__Exercise__.
"week" is the word to look for; copy each line of the listing where it occurs.

__Extracted material__.

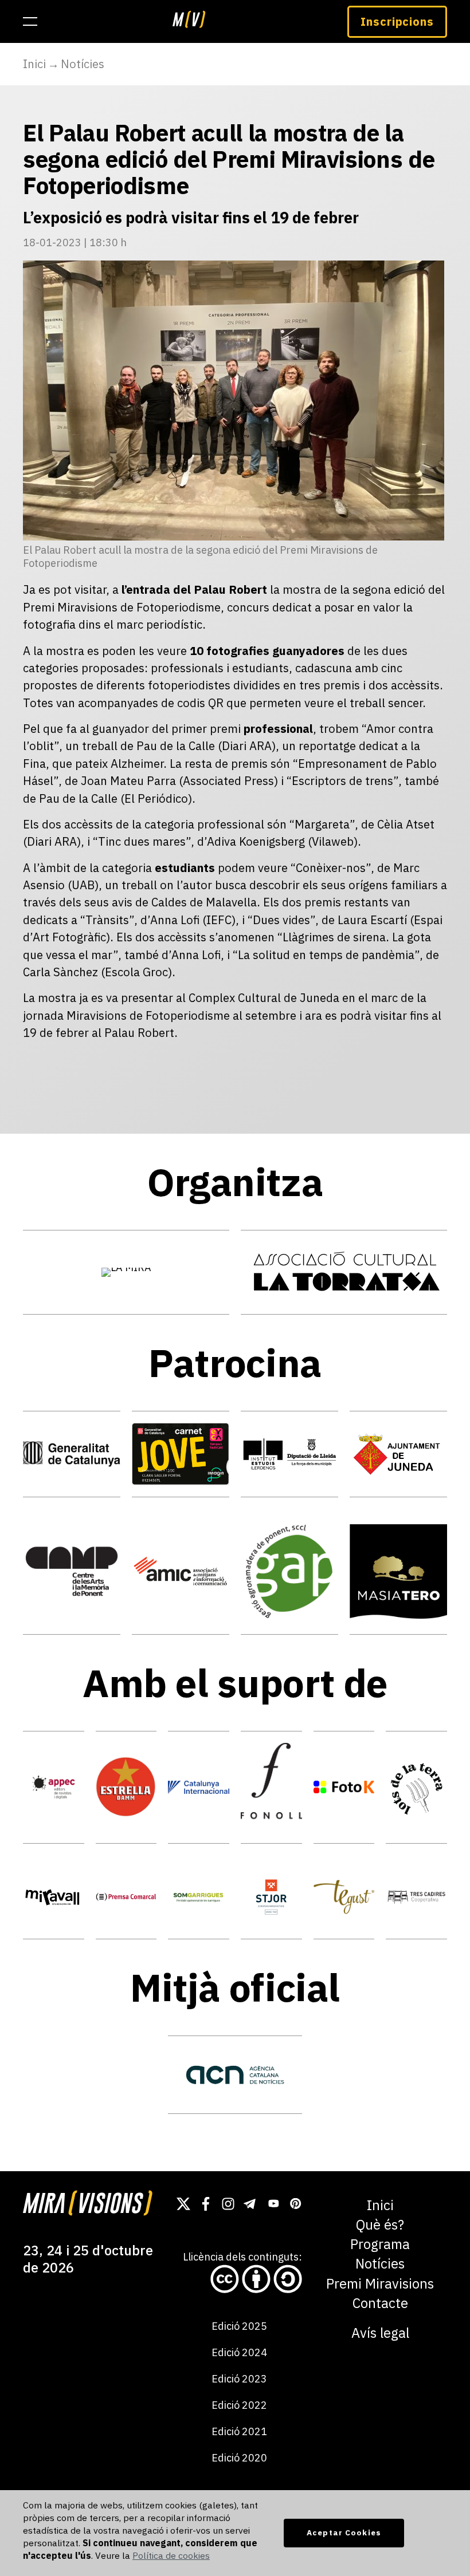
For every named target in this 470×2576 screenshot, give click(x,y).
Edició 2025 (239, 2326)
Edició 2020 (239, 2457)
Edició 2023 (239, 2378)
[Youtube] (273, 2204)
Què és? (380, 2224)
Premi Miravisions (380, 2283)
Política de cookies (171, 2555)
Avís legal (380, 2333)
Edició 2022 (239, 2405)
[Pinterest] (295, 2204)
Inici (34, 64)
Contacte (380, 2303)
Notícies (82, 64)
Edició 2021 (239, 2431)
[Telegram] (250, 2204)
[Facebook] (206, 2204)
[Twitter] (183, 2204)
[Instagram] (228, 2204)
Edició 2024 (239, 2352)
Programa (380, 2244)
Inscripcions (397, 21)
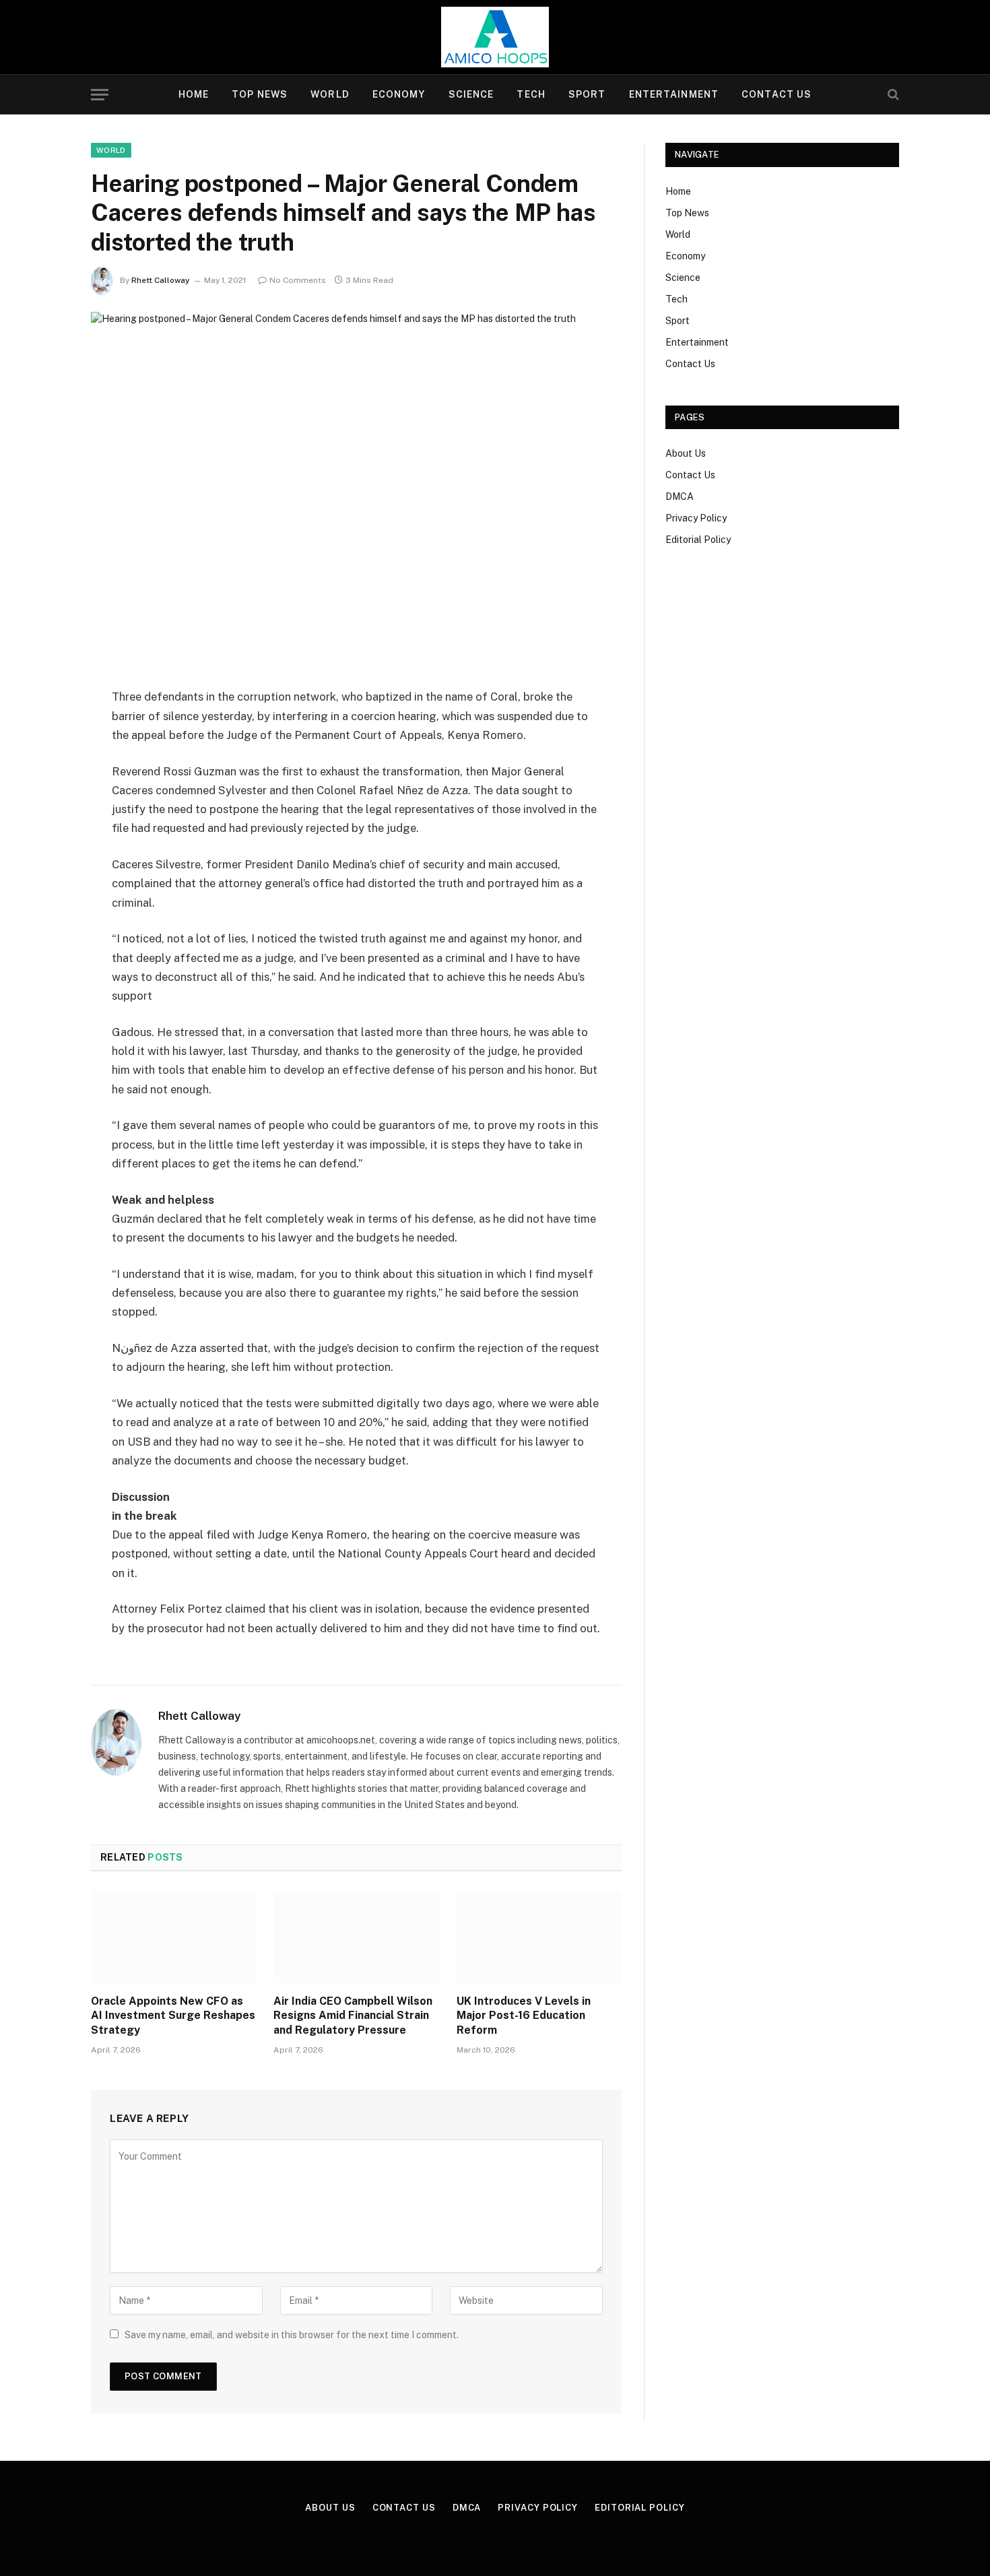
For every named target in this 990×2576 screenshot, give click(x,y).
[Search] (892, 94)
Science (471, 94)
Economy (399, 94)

==

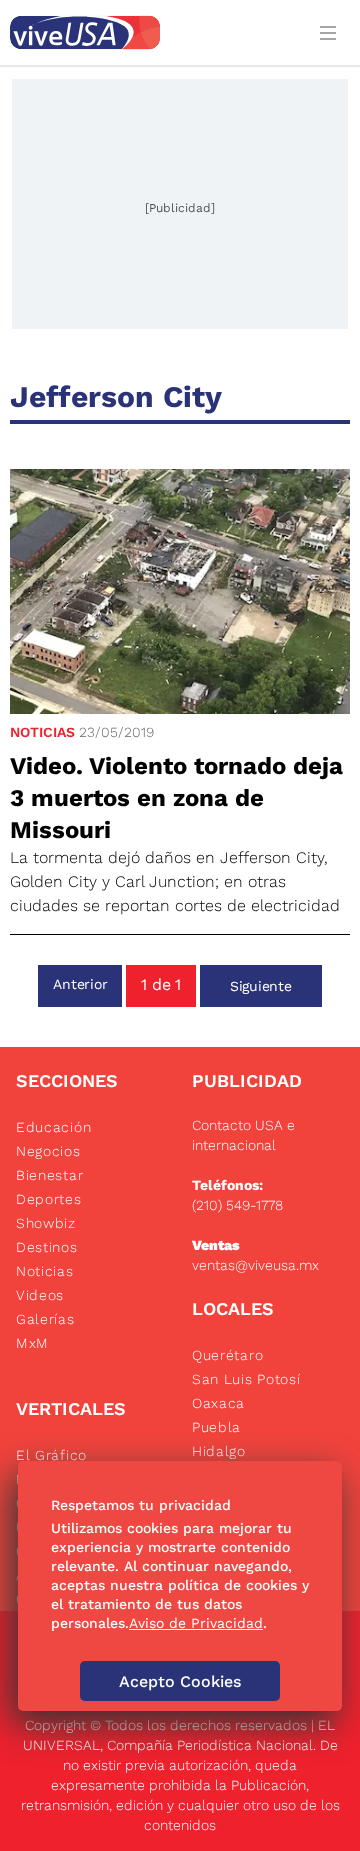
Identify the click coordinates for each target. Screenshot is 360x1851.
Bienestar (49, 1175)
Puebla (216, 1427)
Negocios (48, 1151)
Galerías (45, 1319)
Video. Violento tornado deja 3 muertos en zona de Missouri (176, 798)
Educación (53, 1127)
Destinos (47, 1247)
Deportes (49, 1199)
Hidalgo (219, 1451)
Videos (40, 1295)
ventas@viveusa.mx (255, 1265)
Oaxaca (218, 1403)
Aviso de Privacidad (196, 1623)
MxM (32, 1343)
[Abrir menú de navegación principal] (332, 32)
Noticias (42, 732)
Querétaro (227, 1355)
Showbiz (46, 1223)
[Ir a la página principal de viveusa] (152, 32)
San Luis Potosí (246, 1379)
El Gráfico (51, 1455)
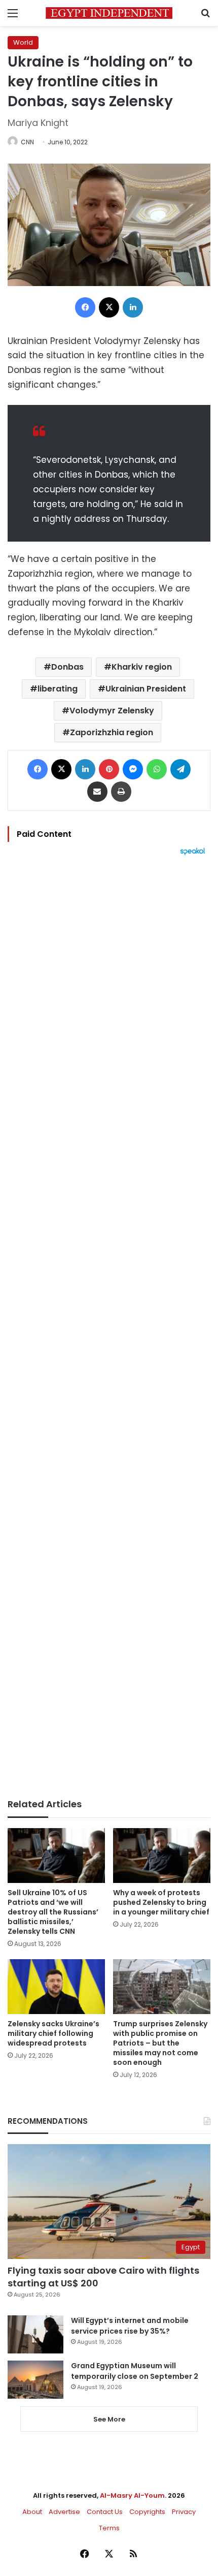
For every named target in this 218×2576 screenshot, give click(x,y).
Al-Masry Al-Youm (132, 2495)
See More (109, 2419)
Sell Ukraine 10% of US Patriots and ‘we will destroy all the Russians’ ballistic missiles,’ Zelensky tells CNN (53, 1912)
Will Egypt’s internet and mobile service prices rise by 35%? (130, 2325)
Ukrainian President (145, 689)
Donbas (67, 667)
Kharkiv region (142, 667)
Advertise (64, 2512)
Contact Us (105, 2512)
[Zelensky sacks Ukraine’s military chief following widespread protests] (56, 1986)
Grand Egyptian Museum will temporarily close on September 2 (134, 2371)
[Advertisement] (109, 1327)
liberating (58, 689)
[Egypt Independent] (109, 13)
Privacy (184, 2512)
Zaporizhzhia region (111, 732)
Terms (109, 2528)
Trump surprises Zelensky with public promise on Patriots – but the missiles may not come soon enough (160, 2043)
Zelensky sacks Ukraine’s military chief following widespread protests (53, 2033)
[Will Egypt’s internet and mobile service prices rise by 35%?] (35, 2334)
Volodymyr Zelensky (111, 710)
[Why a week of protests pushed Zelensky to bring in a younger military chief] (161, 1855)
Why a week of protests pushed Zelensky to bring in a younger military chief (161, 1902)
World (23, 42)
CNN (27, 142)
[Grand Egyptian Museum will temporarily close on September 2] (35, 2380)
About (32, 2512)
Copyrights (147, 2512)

---

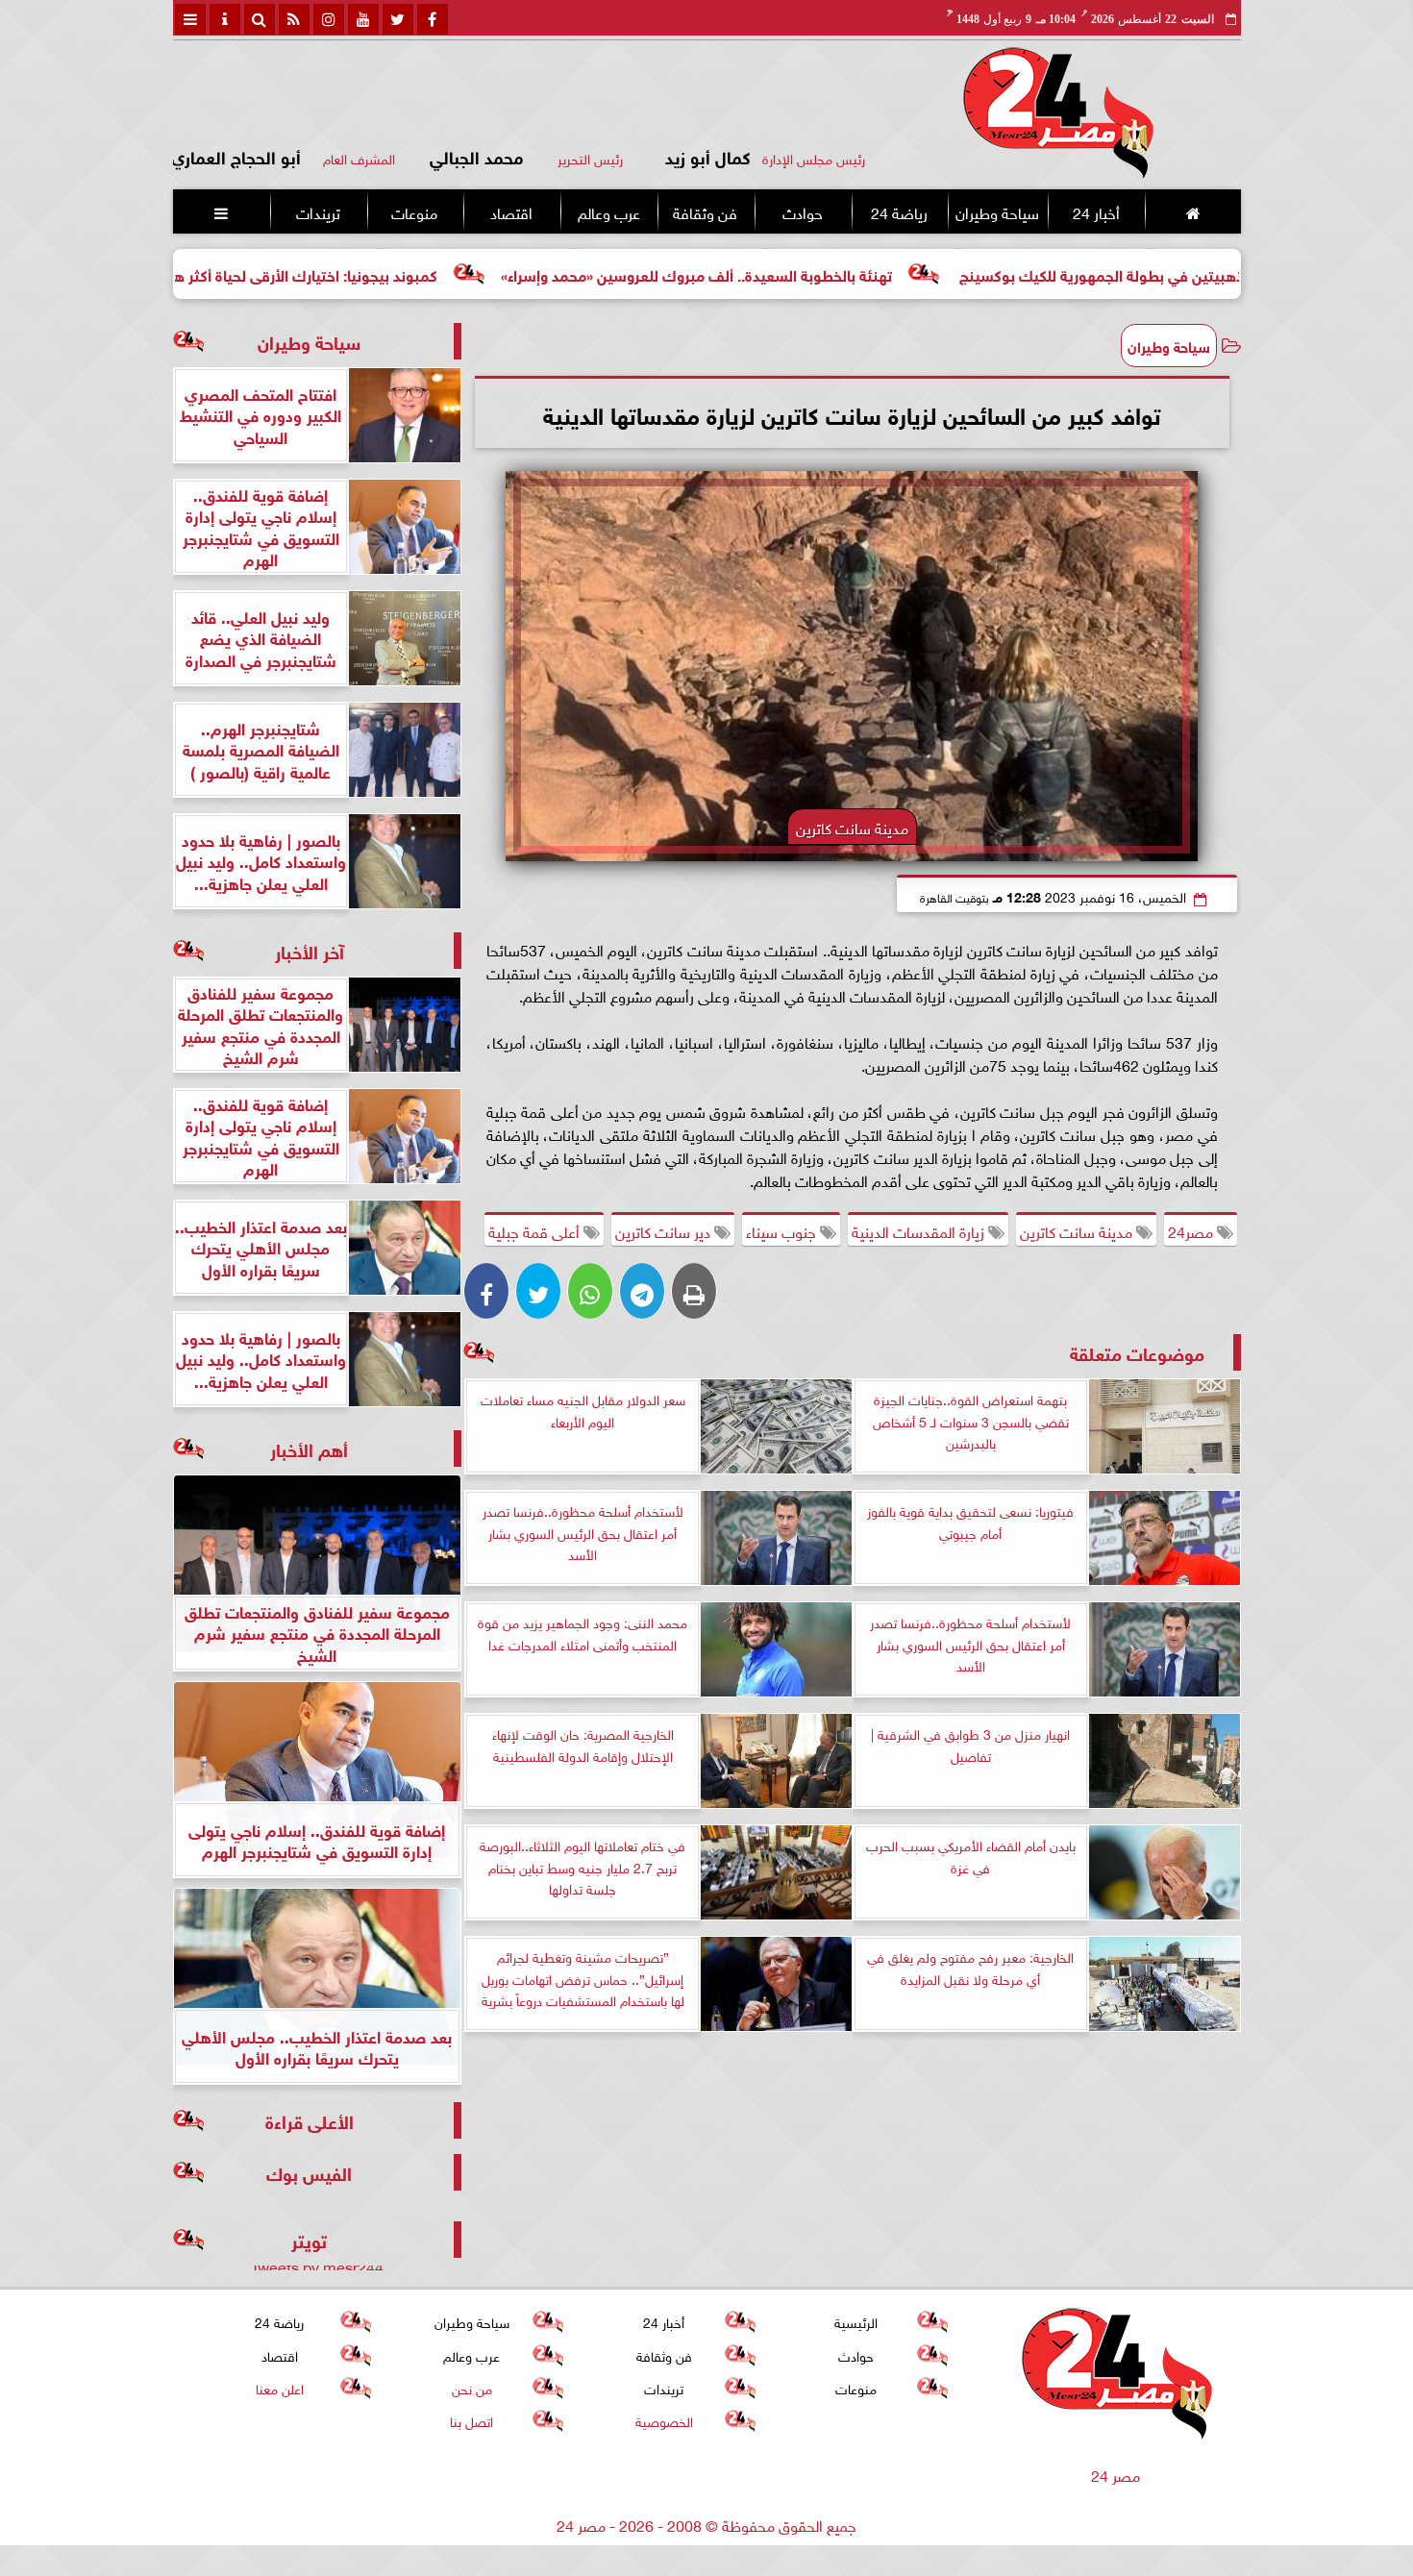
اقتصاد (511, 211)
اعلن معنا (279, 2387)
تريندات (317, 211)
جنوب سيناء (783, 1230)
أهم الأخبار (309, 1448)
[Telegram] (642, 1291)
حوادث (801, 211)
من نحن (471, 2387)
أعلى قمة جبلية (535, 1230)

__Result for this exercise__.
[Why a week of protests pushed Zelensky to bring in a younger military chief] (161, 1855)
Why a week of protests pushed Zelensky to bring in a younger military chief (161, 1902)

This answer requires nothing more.